化けた豚の夢

酷い夢を見ていた。

季節は秋。快晴。

最初の場面は収穫間際の黄金色に実った水田で、傾斜地にある棚田のようなところだ。畦畔に立ち景色を眺めている。

静かだ。

耳を澄ましても何の物音もしない。

そこから立ち去ろうとしたときに、なぜか足元が崩れ、手を広げた範囲ぐらいにある土砂が稲もろとも下の田になだれ落ちていった。

慌てて飛び退いて事なきを得たが、これを放っておくわけにはいかない。
とはいえ、土地の持ち主も知らないし、誰に連絡すれば良いのかも分からない。

とりあえずこの場を離れようとして公道に出たあたりで、嫌なものを見た。養豚業の者が斃死した豚をそのへんに棄てていったらしく、腐敗しかけた死骸が半ば土に埋もれ、眼球のない頭部が虚ろに空を睨んでいる。体毛が濃い色の豚だ。

このように家畜の死骸を棄てるのは違法行為だ。

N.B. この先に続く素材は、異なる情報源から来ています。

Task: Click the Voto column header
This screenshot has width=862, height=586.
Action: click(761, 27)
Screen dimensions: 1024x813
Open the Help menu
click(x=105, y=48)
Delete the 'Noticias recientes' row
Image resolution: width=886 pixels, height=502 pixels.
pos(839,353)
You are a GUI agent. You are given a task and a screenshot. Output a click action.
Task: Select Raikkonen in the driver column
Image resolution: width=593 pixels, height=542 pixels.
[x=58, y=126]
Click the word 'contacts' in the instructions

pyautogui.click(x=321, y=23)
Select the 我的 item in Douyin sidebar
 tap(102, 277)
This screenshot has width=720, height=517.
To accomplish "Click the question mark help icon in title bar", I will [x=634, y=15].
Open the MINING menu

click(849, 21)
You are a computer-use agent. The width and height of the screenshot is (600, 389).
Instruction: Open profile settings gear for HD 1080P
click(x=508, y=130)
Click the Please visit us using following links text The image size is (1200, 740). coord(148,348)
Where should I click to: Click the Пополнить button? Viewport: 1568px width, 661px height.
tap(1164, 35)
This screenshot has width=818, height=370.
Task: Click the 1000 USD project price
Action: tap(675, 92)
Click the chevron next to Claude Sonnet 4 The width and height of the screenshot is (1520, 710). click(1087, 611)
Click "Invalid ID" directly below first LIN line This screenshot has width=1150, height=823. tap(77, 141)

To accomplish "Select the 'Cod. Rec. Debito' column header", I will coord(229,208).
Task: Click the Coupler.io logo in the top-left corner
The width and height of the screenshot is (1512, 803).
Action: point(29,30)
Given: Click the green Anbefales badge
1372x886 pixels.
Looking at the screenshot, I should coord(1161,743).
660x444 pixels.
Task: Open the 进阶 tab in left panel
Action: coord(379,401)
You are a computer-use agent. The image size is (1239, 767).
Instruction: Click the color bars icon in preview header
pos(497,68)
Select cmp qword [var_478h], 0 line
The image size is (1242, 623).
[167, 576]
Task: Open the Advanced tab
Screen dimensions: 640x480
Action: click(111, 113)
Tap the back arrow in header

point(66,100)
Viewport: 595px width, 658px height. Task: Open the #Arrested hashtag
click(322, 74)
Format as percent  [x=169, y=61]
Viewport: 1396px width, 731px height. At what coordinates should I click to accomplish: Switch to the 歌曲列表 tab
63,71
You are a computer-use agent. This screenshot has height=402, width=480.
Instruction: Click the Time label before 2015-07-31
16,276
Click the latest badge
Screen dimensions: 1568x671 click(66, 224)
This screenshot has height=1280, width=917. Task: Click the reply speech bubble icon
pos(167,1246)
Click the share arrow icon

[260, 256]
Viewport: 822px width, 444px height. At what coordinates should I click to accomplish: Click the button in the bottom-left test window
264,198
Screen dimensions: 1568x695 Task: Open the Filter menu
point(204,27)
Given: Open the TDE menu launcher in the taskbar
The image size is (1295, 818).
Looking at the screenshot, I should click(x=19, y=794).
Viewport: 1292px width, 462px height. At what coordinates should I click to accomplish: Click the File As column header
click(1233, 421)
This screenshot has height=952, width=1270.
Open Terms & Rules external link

通報する事が増えてしまった。
そこから坂道を歩いて降りていくと、こんどは至る所に豚の死骸がある。
足の踏み場もないくらいに、丸ごとの体や体の一部が散乱しており、腐敗しているので、強烈に臭かったはずだ。

そんな光景を目の当たりにして驚き呆れ、急いで立ち去ろうとしたあたりで目が覚めた。
あれは、獣医さんを手伝って豚熱の検体採取をしたときの猪の骸だったんだろうか。
いや、かつて殺戮に手を貸した膨大な数の豚が、化けて出てきたのかもしれない。

人や、他の命あるものが「化けて出る」というのは、何か遺恨があるとか、この世に未練があるからそうなるというのだろうか。
そのような残留思念は、化けて出られた者の心の中に遺っているものなのかもしれないが。